In this chapter, there is a section called the "Empty Lattice Approximation". Can someone explain what the title of that chapter means i.e. in what sense is that lattice empty, where is that used, why is that approximation necessary?

Homework Equations

The Attempt at a Solution

 

[olgranpappy]

I don't have Kittel in front of me, but I think he just means to treat empty space as a periodic potential (which it is...) with whatever period you want (say, 'a'). One can break up the free particle energy spectrum and shift it along reciprocal "lattice" vectors ((2 Pi)/a, or whatever) and get something that looks like a band structure for the free particle.

 

[ehrenfest]

What is the difference between the empty lattice approximation and the free electron fermi gas?

 

[ehrenfest]

anyone?

 

[ehrenfest]

Help!

 

[olgranpappy]

What is the difference between the empty lattice approximation and the free electron fermi gas?

in the empty lattice approximation you pretend there is still a lattice so you get bands--bands determined by shifting the free electron dispersion through a reciprocal lattice vector--and you fill up the bands till you get the number of electrons you want.

in the free electron gas there is no lattice and you just fill up the fermi sphere till you get the number of electrons you want.

 

[ehrenfest]

in the empty lattice approximation you pretend there is still a lattice so you get bands--bands determined by shifting the free electron dispersion through a reciprocal lattice vector--and you fill up the bands till you get the number of electrons you want.

in the free electron gas there is no lattice and you just fill up the fermi sphere till you get the number of electrons you want.

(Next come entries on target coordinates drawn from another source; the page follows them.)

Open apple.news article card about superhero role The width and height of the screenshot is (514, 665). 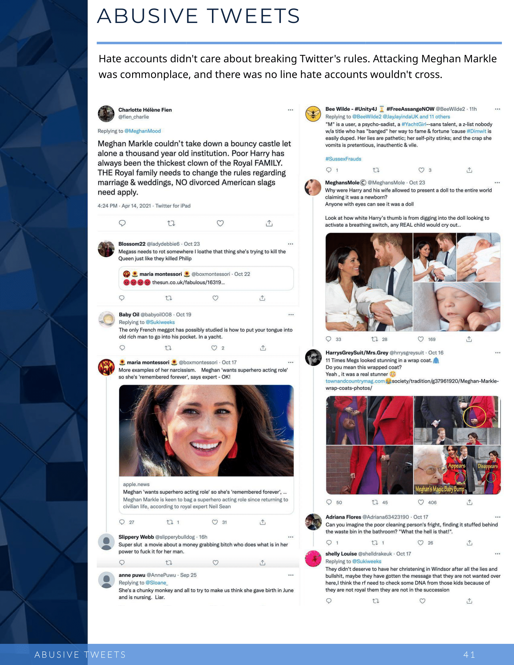[206, 450]
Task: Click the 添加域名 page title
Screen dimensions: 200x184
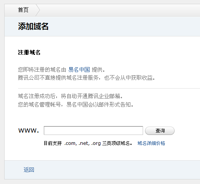Action: click(33, 26)
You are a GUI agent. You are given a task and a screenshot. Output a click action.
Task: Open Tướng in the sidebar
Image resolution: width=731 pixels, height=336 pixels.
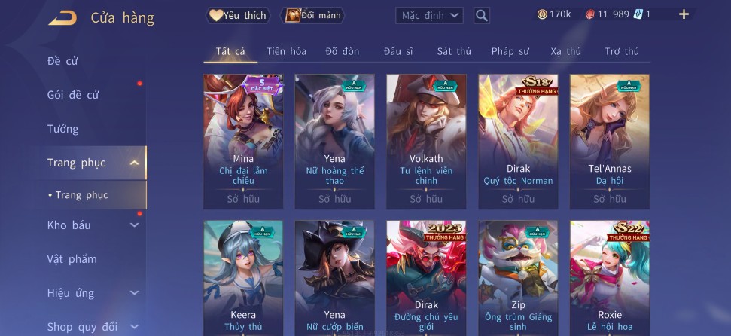pos(63,130)
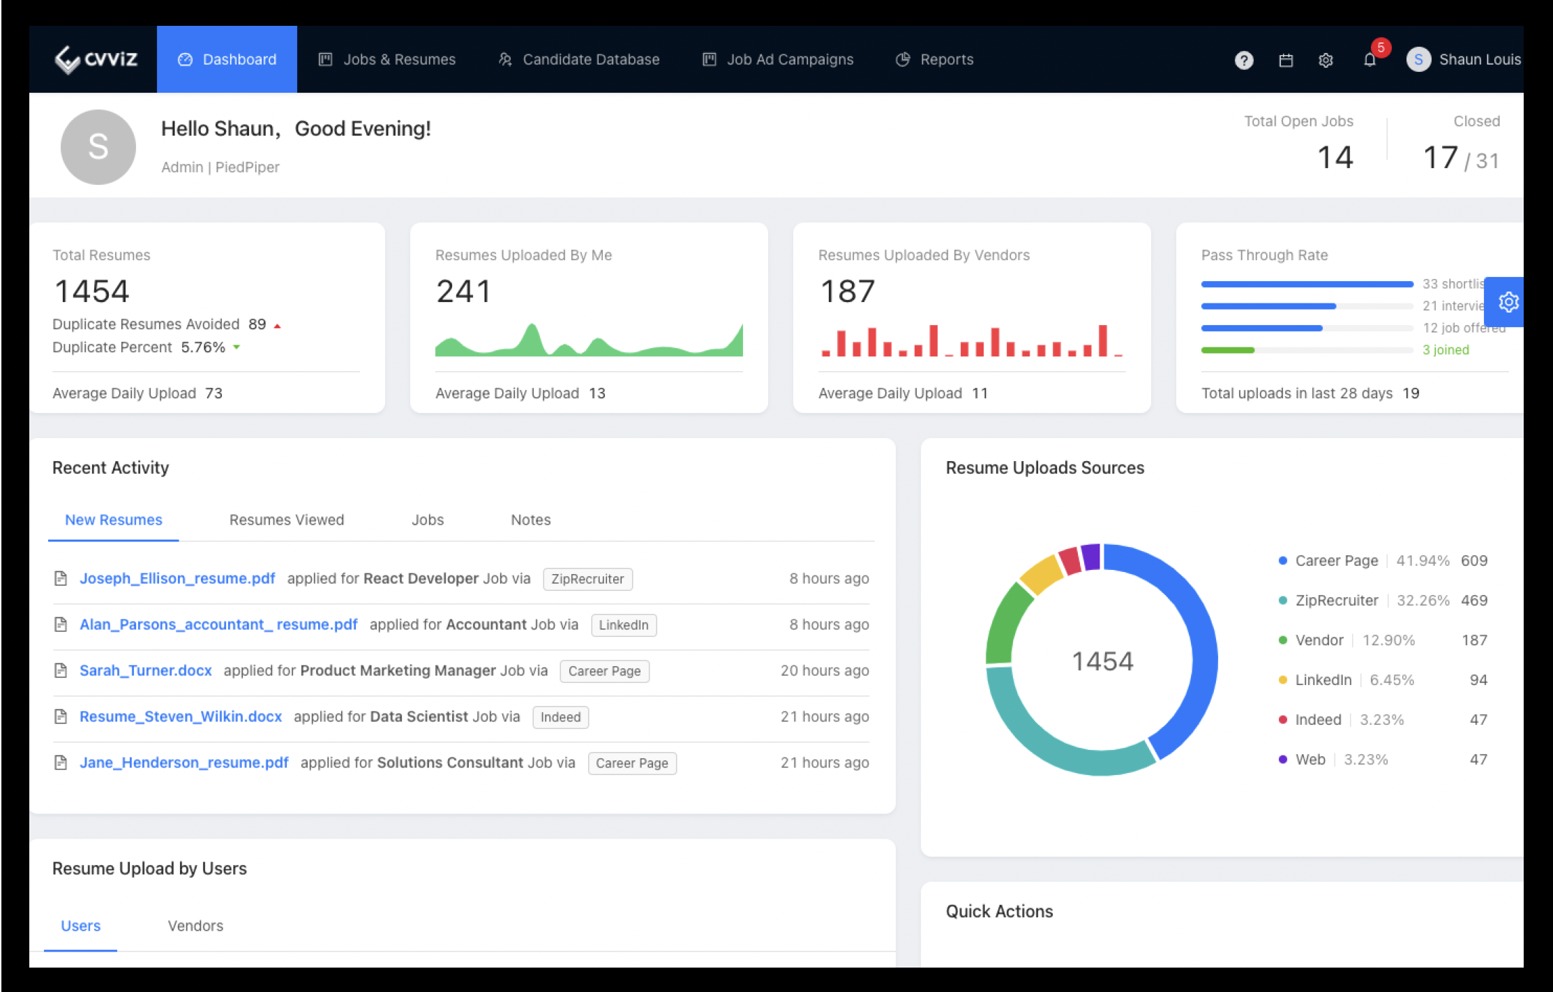This screenshot has width=1553, height=992.
Task: Switch to Vendors tab
Action: [195, 926]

So the empty lattice approximation IS the reduced zone scheme, correct? I guess, I just don't see at all how that represents the band structure because then the dispersion relation is continuous at the BZ boundary in the empty lattice approximation That is, it just bounces back and forth between the boundaries. I thought that the point of an energy band was that it the dispersion relation WAS NOT CONTINUOUS. What I am saying is that there are no energy gaps in the empty lattice approximation and isn't that what we are interested in?

 

[olgranpappy]

I don't know what *we* are interested in. But, yes, in the empty lattice there are no gaps.